**Job:**
Write out the lines starting at the line that contains "coordinates (44, 466)." and ending at the line that contains "at (1176, 528).", copying each one exactly as it appears.

..............................

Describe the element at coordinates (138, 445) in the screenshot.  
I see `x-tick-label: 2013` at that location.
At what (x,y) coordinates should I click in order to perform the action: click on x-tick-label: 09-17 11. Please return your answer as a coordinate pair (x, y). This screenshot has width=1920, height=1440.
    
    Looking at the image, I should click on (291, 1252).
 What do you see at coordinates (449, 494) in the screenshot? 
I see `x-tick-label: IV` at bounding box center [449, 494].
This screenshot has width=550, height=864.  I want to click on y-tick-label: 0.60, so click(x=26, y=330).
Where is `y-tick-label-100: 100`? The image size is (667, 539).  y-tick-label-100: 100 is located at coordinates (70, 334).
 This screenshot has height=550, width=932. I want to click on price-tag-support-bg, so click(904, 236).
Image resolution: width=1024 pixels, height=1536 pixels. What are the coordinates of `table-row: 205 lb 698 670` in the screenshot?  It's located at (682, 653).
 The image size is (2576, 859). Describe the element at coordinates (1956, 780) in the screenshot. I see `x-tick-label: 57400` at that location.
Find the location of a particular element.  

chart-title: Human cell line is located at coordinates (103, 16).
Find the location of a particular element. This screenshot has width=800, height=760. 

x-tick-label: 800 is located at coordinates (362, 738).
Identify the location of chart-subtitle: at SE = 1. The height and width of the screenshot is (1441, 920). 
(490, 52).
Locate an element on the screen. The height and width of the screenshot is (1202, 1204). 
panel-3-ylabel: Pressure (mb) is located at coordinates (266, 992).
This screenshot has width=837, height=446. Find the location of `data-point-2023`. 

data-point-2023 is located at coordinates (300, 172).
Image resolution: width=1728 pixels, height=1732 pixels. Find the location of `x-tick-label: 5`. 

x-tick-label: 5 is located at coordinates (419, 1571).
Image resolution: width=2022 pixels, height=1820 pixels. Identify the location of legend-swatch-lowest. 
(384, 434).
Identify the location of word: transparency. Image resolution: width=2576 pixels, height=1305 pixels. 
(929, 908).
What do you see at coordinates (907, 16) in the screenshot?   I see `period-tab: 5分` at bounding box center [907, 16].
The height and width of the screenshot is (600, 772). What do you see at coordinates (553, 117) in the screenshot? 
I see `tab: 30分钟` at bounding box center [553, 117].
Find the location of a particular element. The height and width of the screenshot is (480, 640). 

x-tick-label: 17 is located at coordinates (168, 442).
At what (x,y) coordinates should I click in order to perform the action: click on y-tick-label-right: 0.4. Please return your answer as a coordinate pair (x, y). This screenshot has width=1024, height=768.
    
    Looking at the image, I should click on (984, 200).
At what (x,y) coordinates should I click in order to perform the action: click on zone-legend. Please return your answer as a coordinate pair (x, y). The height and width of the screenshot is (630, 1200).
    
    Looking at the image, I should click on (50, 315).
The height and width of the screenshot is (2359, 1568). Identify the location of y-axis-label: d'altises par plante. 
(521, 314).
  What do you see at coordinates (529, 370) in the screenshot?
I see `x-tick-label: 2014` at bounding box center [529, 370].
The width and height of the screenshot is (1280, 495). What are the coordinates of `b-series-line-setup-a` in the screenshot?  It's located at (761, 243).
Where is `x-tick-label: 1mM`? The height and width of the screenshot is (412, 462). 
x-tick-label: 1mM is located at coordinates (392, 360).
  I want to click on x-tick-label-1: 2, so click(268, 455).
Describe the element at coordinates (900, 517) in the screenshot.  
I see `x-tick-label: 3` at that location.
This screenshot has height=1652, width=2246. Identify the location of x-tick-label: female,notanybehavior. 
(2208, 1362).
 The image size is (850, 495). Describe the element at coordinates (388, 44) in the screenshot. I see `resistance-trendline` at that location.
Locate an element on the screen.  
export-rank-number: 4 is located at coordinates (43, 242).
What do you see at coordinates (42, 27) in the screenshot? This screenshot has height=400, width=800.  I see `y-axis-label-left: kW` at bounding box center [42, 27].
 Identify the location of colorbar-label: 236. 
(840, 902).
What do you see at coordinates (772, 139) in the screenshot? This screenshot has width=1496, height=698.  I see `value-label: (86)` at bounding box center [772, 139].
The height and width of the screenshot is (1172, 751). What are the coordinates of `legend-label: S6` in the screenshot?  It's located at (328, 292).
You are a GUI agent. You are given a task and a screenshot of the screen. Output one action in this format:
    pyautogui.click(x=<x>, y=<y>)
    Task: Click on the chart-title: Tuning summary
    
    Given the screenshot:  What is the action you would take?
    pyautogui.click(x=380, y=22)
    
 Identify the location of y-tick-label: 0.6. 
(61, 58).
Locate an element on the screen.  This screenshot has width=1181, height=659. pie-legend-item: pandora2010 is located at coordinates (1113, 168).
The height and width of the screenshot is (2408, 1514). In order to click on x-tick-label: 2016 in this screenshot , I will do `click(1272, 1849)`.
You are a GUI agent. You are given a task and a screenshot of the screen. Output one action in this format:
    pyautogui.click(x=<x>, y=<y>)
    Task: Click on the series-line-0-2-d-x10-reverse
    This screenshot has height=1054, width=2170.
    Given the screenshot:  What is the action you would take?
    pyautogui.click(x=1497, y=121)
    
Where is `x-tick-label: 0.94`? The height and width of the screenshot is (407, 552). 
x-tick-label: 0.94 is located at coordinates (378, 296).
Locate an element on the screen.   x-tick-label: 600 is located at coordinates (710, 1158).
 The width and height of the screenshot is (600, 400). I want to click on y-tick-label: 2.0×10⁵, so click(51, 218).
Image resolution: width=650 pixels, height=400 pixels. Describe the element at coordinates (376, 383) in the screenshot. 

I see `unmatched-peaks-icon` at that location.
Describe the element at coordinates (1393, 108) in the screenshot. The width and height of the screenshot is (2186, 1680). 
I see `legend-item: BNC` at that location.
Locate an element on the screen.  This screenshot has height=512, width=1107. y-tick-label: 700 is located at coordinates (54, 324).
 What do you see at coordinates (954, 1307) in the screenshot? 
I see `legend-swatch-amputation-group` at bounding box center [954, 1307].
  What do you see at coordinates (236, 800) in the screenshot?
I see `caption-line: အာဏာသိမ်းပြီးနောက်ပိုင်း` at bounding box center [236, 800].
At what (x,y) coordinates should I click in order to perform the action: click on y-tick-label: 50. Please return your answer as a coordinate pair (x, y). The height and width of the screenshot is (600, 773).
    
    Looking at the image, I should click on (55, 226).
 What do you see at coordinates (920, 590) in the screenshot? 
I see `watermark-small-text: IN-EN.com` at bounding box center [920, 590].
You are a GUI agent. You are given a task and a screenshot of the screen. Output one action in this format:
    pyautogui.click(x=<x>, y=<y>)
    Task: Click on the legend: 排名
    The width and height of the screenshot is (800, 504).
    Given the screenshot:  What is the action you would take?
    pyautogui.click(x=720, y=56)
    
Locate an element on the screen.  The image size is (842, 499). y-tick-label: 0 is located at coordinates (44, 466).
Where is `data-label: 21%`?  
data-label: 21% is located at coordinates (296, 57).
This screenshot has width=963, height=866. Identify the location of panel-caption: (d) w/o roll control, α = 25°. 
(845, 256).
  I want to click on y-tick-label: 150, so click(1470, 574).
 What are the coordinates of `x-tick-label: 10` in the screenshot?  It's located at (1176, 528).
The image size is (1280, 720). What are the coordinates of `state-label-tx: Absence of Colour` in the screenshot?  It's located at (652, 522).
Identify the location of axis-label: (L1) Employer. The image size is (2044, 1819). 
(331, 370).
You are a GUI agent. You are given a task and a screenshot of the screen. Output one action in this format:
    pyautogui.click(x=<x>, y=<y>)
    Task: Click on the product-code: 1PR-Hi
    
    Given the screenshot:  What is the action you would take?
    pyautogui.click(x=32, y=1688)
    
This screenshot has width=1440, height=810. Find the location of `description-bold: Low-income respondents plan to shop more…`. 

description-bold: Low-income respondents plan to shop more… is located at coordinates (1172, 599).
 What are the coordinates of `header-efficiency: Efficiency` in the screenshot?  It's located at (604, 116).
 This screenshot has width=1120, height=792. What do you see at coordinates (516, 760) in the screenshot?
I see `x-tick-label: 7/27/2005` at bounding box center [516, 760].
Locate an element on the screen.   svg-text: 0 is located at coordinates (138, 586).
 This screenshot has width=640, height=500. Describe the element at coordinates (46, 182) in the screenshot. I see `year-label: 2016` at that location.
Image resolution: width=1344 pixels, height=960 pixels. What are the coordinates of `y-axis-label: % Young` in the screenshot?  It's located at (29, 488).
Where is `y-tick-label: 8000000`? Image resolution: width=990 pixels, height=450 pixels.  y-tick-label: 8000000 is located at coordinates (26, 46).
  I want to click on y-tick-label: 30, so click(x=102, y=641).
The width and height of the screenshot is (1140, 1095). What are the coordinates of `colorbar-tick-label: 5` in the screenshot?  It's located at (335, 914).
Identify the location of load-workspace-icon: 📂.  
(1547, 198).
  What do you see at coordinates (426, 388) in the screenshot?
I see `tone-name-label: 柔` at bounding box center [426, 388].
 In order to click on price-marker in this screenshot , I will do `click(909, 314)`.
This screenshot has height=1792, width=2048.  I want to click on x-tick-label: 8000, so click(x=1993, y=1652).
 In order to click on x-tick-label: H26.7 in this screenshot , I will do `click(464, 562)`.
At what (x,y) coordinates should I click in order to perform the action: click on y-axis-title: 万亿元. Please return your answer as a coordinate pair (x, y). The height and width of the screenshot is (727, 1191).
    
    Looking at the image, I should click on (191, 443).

..............................

**Answer space:**
Locate an element on the screen.  The image size is (842, 499). y-tick-label: 0 is located at coordinates (44, 466).
Where is `data-label: 21%`?  
data-label: 21% is located at coordinates (296, 57).
This screenshot has width=963, height=866. Identify the location of panel-caption: (d) w/o roll control, α = 25°. 
(845, 256).
  I want to click on y-tick-label: 150, so click(1470, 574).
 What are the coordinates of `x-tick-label: 10` in the screenshot?  It's located at (1176, 528).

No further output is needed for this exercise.